Demo2012: time to get real
Callum Williamson reports on a demo which showcased the weaknesses of both right and left in the student movement
Whilst the student demonstration on Wednesday November 21 did not exactly shake national politics, it was the scene of a political struggle between elements of the student left (led to some extent by the National Campaign Against Fees and Cuts) and the careerist bureaucracy of the National Union of Students.
Most of the media has reported that around 10,000 students were there – as part of either the main procession or the NCAFC feeder march. The route, a subject of controversy beforehand, avoided buildings of political significance and proceeded down almost empty streets, as it meandered away from central London south of the river Thames. The rally in Kennington Park did not go as the NUS would have hoped. President Liam Burns was heckled and forced to leave the stage. Liam will be counting on a continued ebbing of the student movement, the active elements of which are beginning to show their disillusionment. Unless there is a significant resurgence in political activity on campus, and the students see their supposed leadership as a fetter upon their struggle, he will avoid the fate of Aaron Porter, who was barracked during the 2011 protests and subsequently declined to stand for re-election as NUS president.
An article on the NUS website entitled ‘Demo 2012 – what’s next?’ gives an outline of NUS plans for 2013 and attempts to offer a narrative to students who were probably asking themselves what the point of ‘Demo 2012’ was. This excerpt reads like the PR material of a faceless corporation: “The demo should act as the beginning, and at NUS we’ve been busy putting together a calendar of campaigns for students to get involved in.”
Students are invited to enter student politics on the terms of the NUS leadership, within the parameters of events and campaigns they have organised and control. The events listed include “shareholder activism training” (if only the capitalist class understood the importance of responsible investment!) and a national constituency lobby (a bankrupt tactic adopted by successive NUS leaderships as a substitute for serious collective action) for January in protest against reforms in further education for adults. The NUS claimed the march was about setting the higher education agenda, but it is clear the leadership is looking to return to business as usual.
NCAFC is more and more trying to assert itself as a rival to the NUS bureaucracy. Its supporters marched under the slogan encouraging reformist illusions – “Tax the rich to fund education” – that was adopted at the NUS conference, but was later dropped by the leadership. Like much of the student left, NCAFC is taking hope from the victory of students in Quebec, led by a leftwing student union, against a proposed fees hike. The problem is that without a proper understanding of why that struggle was successful, the wrong lessons are learned and it becomes a justification for the student left to continue what it has been doing for years, but simply trying to be louder and more ‘militant’.

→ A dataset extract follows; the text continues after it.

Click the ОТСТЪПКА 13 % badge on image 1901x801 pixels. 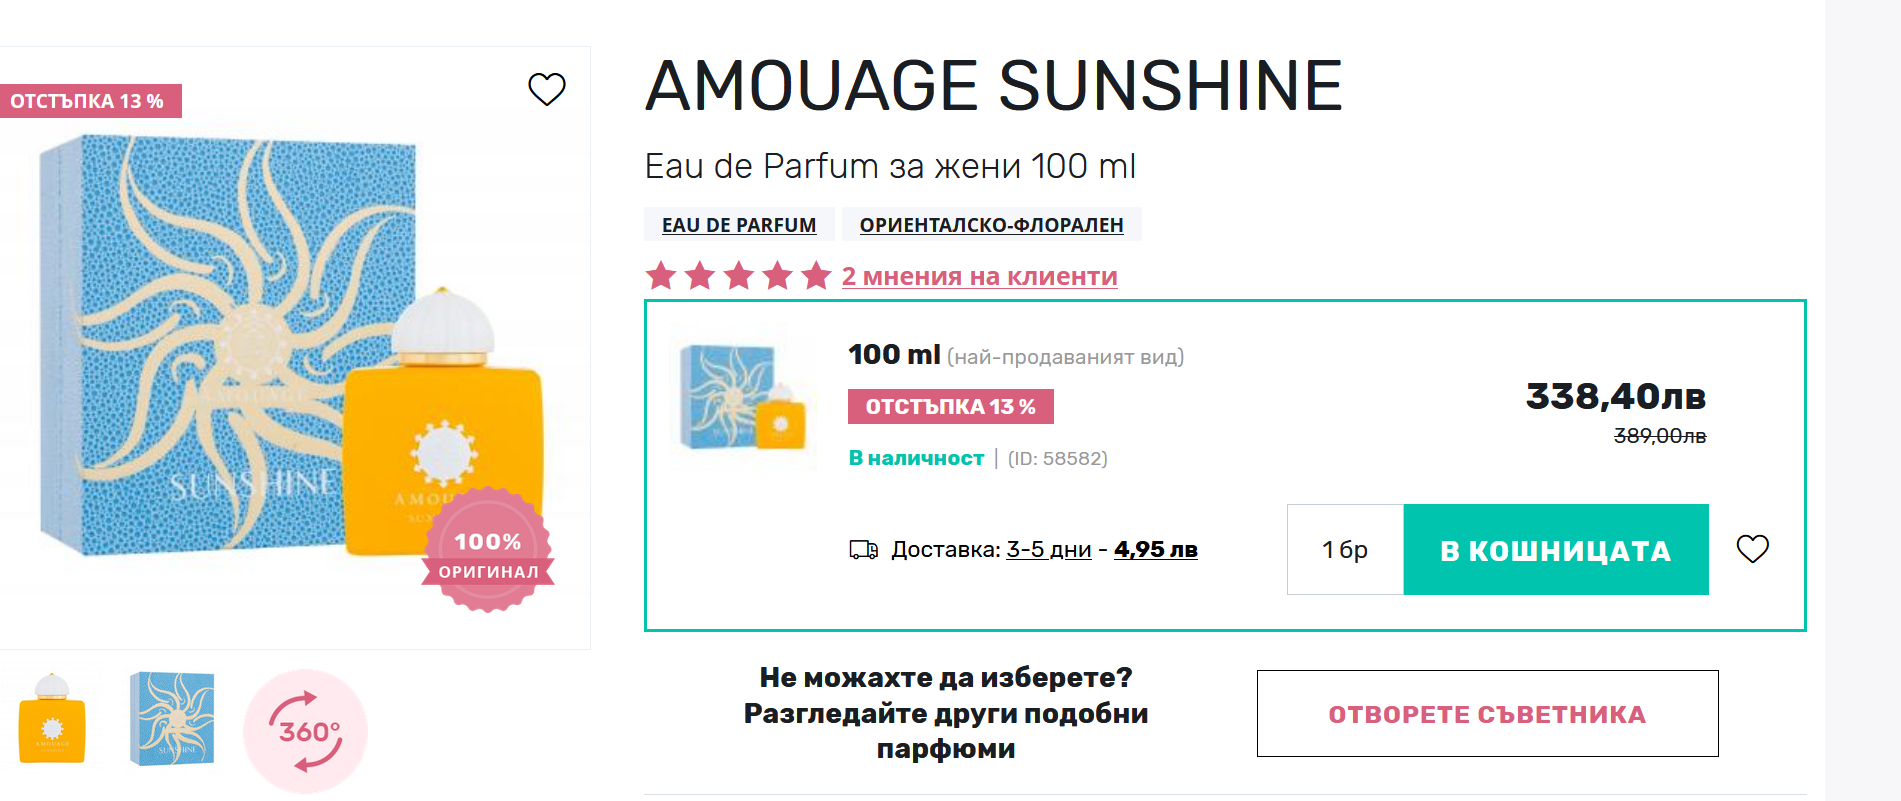pos(88,101)
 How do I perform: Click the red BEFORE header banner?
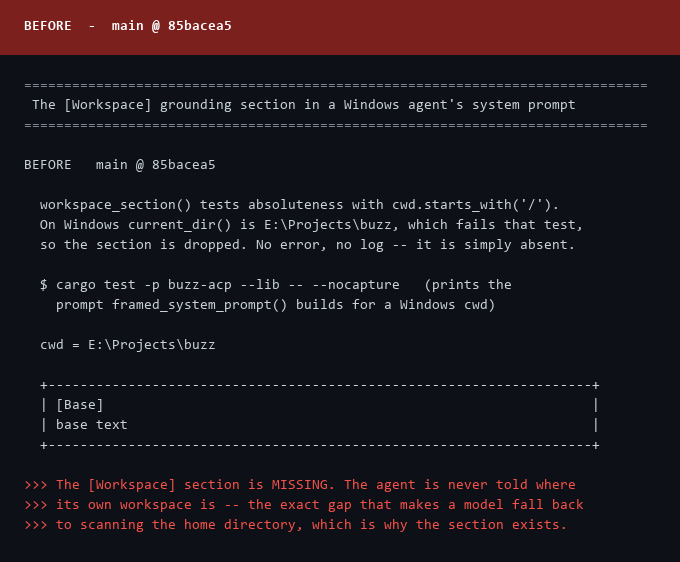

An alternative to the treachery of the NUS leadership, on the one hand, and the endless, fruitless ‘actions’ of the left, on the other, is needed. Patient building and education is what is required in what looks likely to be a period of reduced activity. The student movement needs to get itself into a shape where it can actually resist future attacks and go onto the offensive. Democratisation and politicisation will be key.
The forces driving the changes within higher education today can only be understood through an analysis of capitalist development and the power of capital within society. The fight around education must be one that raises the question of who should own and control it; and one which is based on the assertion that the key task of revolutionary students in universities is to fight the influence of capital within these institutions. The unity of revolutionaries on campus would be an important step in this direction.